## EXERCISE BRIEF
Your copy should begin at the line containing "Task: Select the Denim material value" and end at the last line of the records below, matching each line exactly and leaving out pictures.
START SUPPLIED DATA
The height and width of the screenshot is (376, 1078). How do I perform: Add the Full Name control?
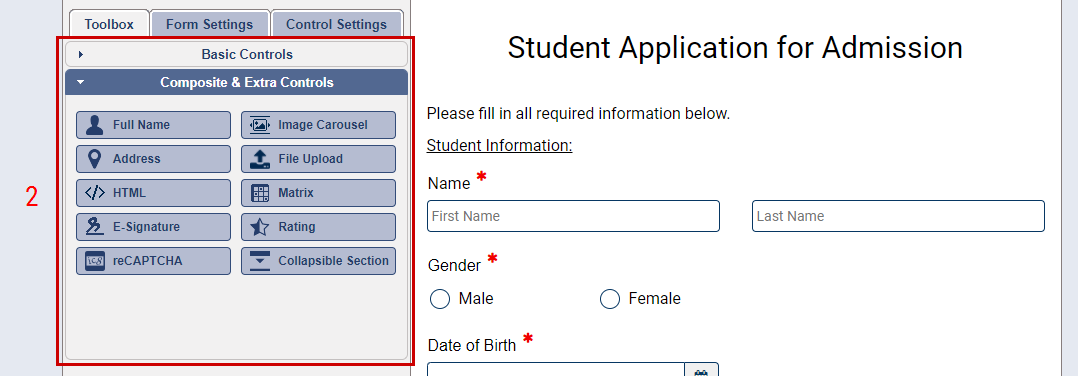(153, 125)
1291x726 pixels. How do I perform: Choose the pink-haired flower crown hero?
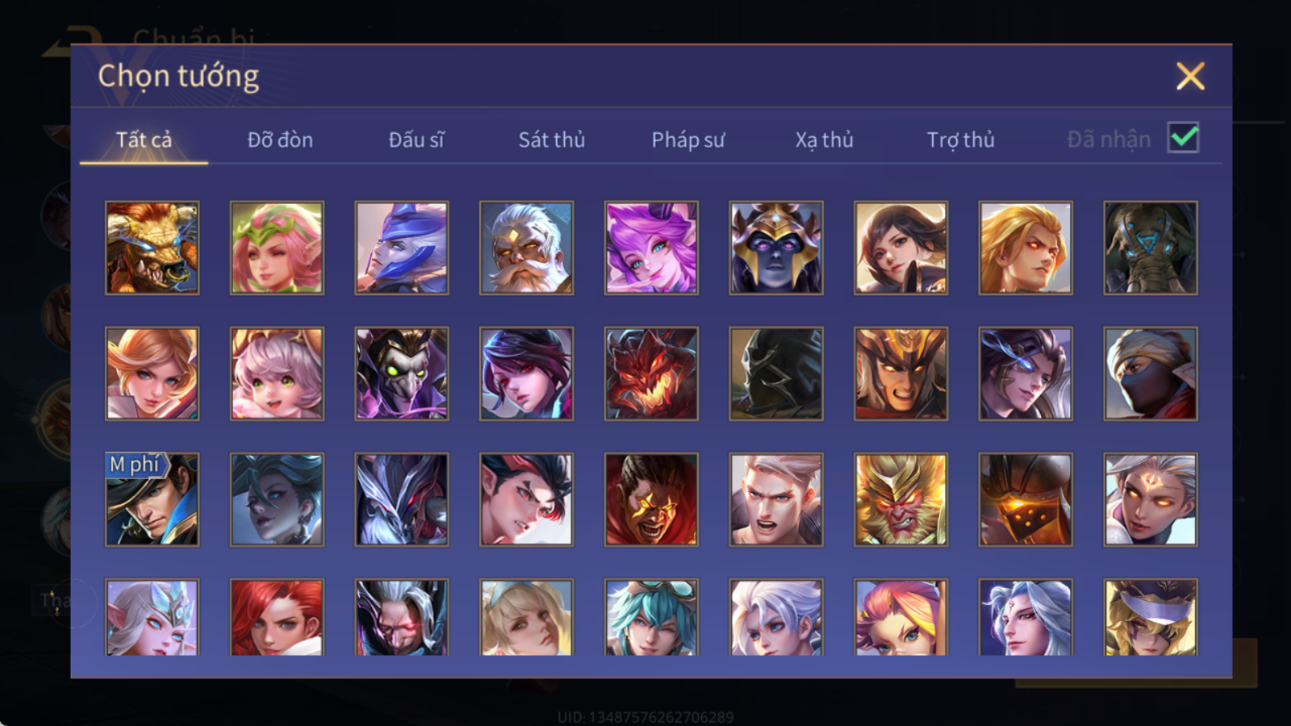coord(277,248)
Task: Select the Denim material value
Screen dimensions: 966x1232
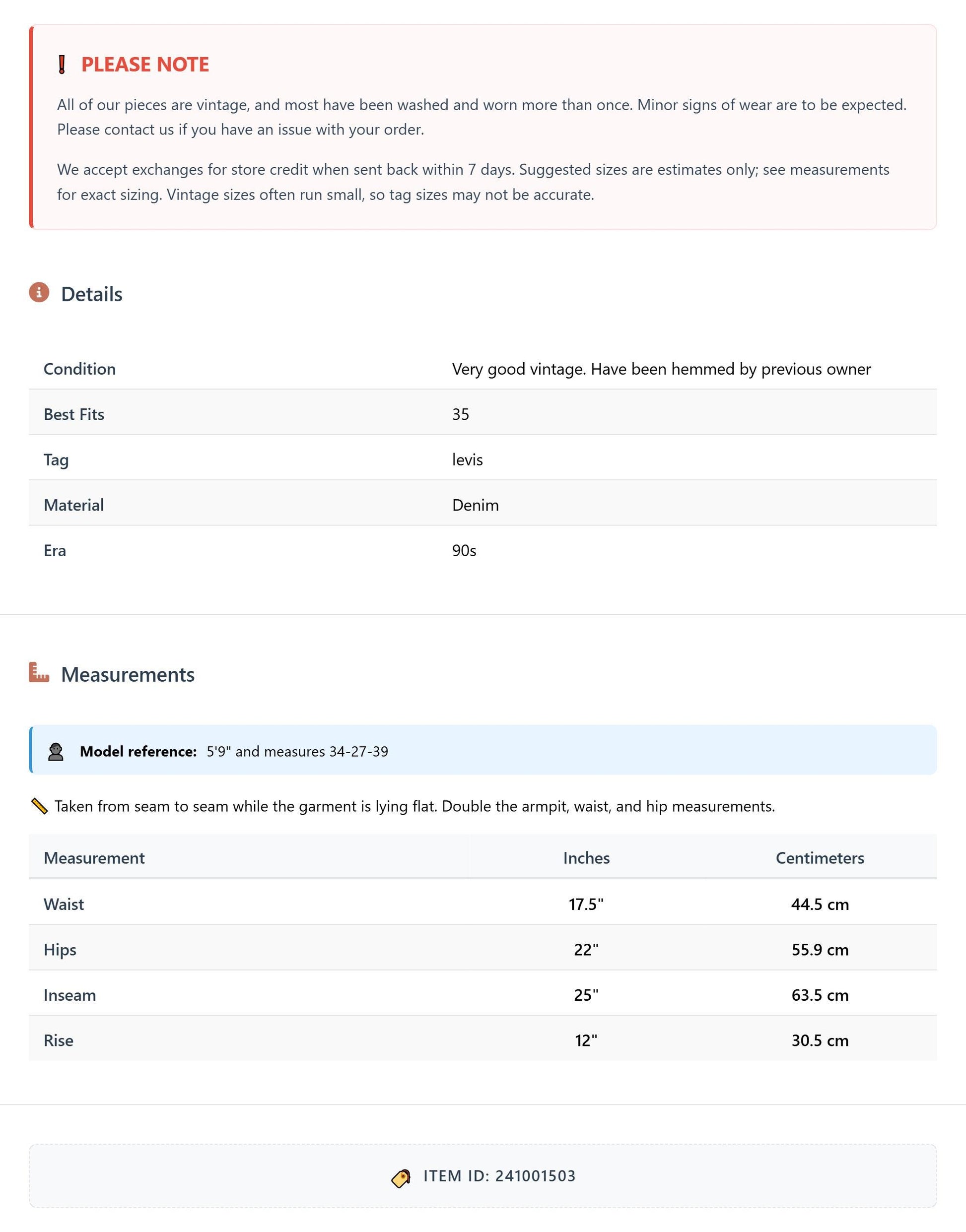Action: 475,505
END SUPPLIED DATA
## TASK RESPONSE
Task: Select the Denim material value
Screen dimensions: 966x1232
Action: 475,505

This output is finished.